After hyperparameter tuning, the XGBoost classifier's performance on this dataset has improved, particularly in terms of its generalization to the test set. Let's discuss the metrics,

#### Training Metrics:

- **Accuracy (0.9978)**: The model correctly classifies about **99.78%** of the training data points. This is very close to perfect, but there’s a slight reduction compared to the previous perfect accuracy of **1.0**. This small drop is a good sign, as it indicates the model is no longer memorizing the training data and is learning more general patterns.
- **Precision (1.0)**: The model continues to perfectly identify all predicted positive cases (breast cancer cases) in the training data.
- **Recall (0.9941)**: The model identifies **99.41%** of actual breast cancer cases in the training data, slightly lower than before but still excellent.
- **F1 Score (0.9970)**: The F1 score is close to **1.0**, indicating a very strong balance between precision and recall, with the model performing exceptionally well on the training set.

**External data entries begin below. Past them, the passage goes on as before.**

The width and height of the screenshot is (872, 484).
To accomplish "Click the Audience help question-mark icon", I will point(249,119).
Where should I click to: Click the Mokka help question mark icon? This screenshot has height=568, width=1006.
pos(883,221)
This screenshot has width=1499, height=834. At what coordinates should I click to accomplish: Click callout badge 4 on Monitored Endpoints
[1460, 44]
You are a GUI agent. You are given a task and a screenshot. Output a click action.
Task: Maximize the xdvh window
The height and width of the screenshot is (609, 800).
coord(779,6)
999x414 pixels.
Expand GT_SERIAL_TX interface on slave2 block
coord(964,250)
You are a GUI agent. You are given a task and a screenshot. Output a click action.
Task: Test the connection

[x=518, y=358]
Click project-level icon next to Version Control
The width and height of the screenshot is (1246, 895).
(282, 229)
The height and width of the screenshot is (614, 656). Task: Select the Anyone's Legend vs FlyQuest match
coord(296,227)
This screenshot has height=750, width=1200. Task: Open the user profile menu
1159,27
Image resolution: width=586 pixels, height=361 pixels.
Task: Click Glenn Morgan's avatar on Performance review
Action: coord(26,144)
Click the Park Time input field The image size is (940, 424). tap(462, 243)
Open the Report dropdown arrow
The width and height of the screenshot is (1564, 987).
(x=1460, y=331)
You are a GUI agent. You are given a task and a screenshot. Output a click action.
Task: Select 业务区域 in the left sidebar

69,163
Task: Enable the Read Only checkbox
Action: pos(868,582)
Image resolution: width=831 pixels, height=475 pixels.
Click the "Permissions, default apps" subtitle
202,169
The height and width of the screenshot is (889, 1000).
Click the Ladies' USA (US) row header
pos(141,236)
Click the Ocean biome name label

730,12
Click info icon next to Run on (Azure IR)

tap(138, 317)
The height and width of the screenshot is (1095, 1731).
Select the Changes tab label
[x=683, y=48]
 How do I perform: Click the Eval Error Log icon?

#### Testing Metrics (Improved performance):

- **Accuracy (0.9737)**: The model correctly classifies **97.37%** of the test data, an improvement from the previous test accuracy of **95.61%**. This shows better generalization after hyperparameter tuning.
- **Precision (0.9762)**: About **97.62%** of the breast cancer cases predicted by the model are actual cases, a slight improvement from the previous precision of 95.24%. This indicates fewer false positives.
- Recall (0.9535)**: The model identifies **95.35%** of actual breast cancer cases in the test data, a notable improvement from the previous recall of **93.02%**. This shows that the model is detecting more true positives (fewer false negatives) in the test set.
**F1 Score (0.9647)**: The F1 score, which balances precision and recall, is **96.47%**, indicating that the model performs well on the test data and has a good trade-off between precision and recall.

#### Summary

- **Generalization Improved**: After hyperparameter tuning, the model's testing performance has improved across all key metrics (accuracy, precision, recall, and F1 score), especially in recall and accuracy. The model now better balances its performance between the training and testing sets.

- **Reduced Overfitting**: The slight reduction in training accuracy **(from 1.0 to 0.9978)** and the near-perfect recall on the training set **(from 1.0 to 0.9941)** suggest that the model is no longer overfitting as much. It’s learning more general patterns rather than memorizing the training data.